The National Institutes of Health has awarded $3.2 million to the University of Minnesota’s Minnesota Population Center for a multi-year project to expand the Integrated Public Use Microdata Series. The project will add demographic and geographic data on the entire U.S. population from 1790 to 1930, more than 600 million persons, to the IPUMS, quadrupling the quantity of U.S. census microdata available for scientific research.
These new data, which will allow for longitudinal surveys that trace individuals and families over a much longer period of time than previously available, will have far-reaching implications for research across the social and behavior sciences as well as medicine and healthcare.

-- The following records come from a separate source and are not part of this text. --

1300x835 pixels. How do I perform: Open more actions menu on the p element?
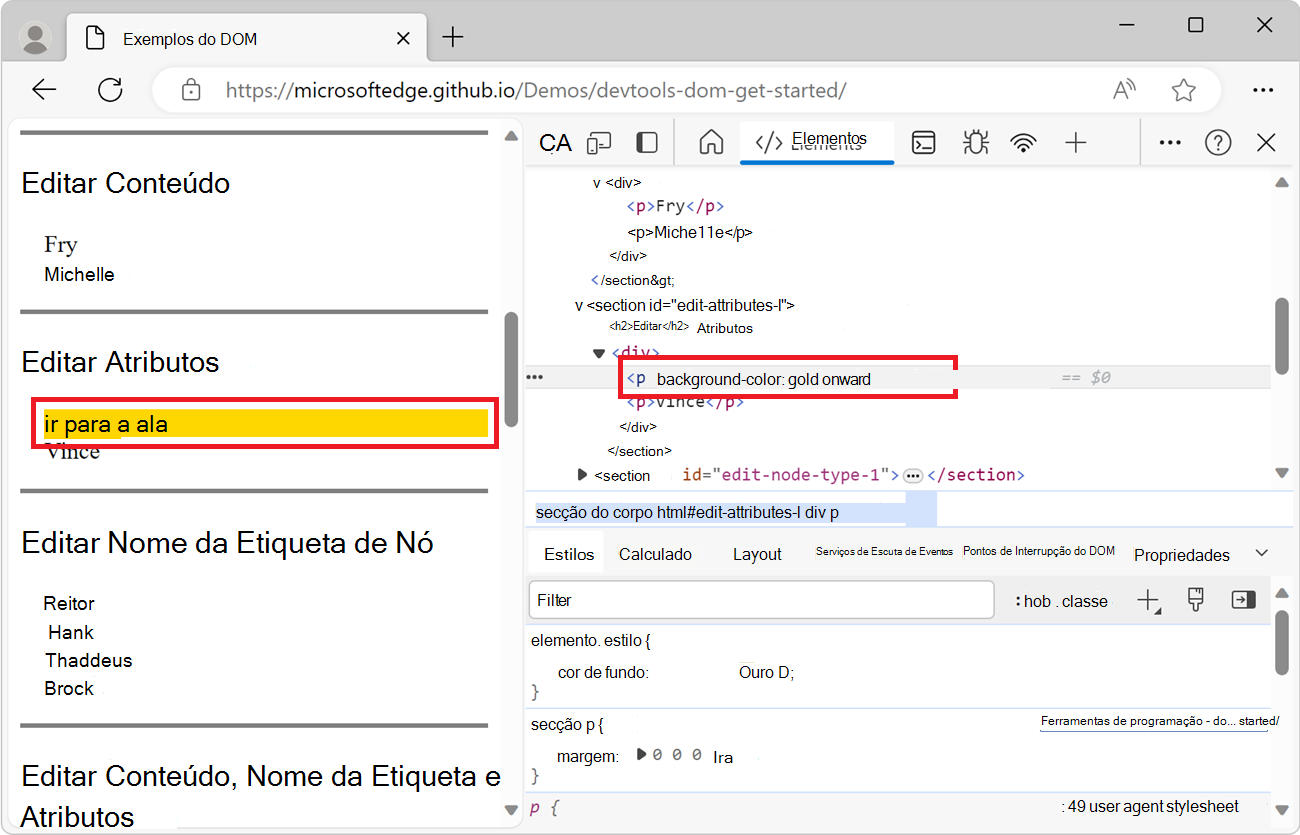pos(535,376)
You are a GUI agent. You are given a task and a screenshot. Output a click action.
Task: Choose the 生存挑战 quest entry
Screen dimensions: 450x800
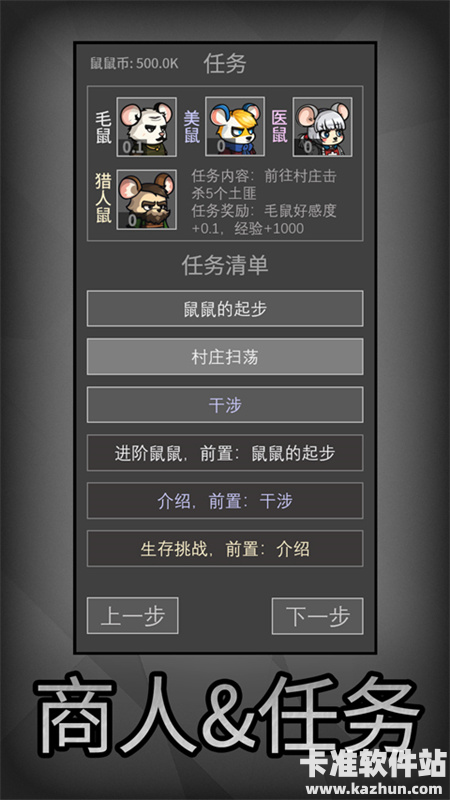pos(225,548)
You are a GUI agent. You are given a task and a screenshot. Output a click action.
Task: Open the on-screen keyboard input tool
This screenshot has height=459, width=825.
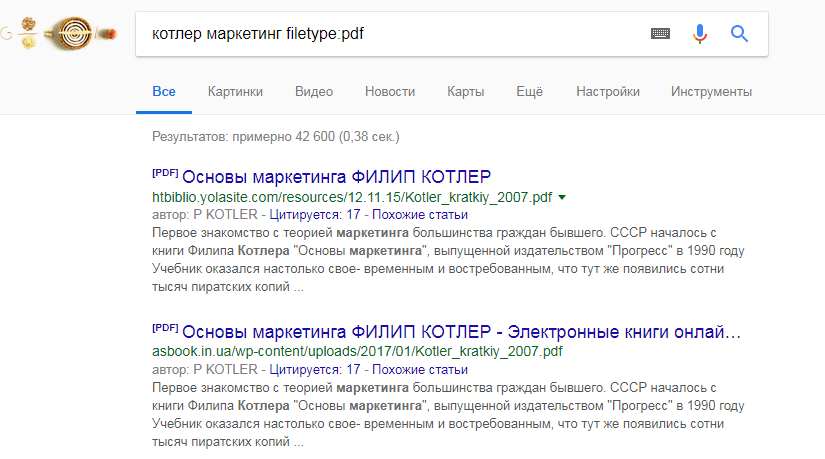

The project is made possible through the donation of a database of U.S. census information from 1790 to 1930 by two of the nation’s largest genealogical organizations: Ancestry.com and FamilySearch. These data, which the two organizations independently collected and digitized over the past decade and combined in 2012, offer the earliest information available on key social and economic characteristics.
The data covers entire populations with full geographic detail, providing contextual information on neighborhood characteristics, including ethnic composition, demographic behavior and population mobility. Until now, the demographic data available to researchers for this historical period was limited. The MPC project will leverage cutting-edge technology to convert this immense body of raw data into a format suitable for scientific analysis.
According to Steve Ruggles, MPC executive director, this evidence sheds new light on previously held theories regarding mortality, fertility, migration and other demographic and health-related trends in the U.S.
For example, social theorists previously believed that ever-increasing geographic mobility contributed to the growth of new institutions in the U.S. in the twentieth century. However, a sampling of these new data reveal that mobility actually declined dramatically from the mid-nineteenth century to the mid-twentieth, both providing new information about our society and overturning previously held assumptions.
“Revealing the causal mechanisms underlying the massive structural shifts of the last century is crucial for understanding the forces that are now shaping twenty-first century society,” said Ruggles. “These massive data collections represent a permanent and substantial addition to the nation’s statistical infrastructure.”
The project also reflects larger trends in research toward the use of informatics, the process of examining large amounts of data of a variety of types (also known as “big data”) to uncover hidden patterns, unknown correlations and other useful information. For example, a medical researcher might use informatics to develop cures for certain types of cancer by examining large amounts of data on social or demographic behavior or genetic data.
Vice President for Research Brian Herman sees great promise in the use of informatics to enhance research excellence and to promote collaboration across disciplines and institutions.
“This NIH award represents a significant contribution to our understanding of American social behavior and health before 1930 that will have a direct impact on academic, scientific and clinical research,” said Herman. “Through this project and work in other areas, such as biomedical informatics, the U of M is leading the way in big data by increasing capacity and building a robust informatics infrastructure that will create a cutting edge research ecosystem.”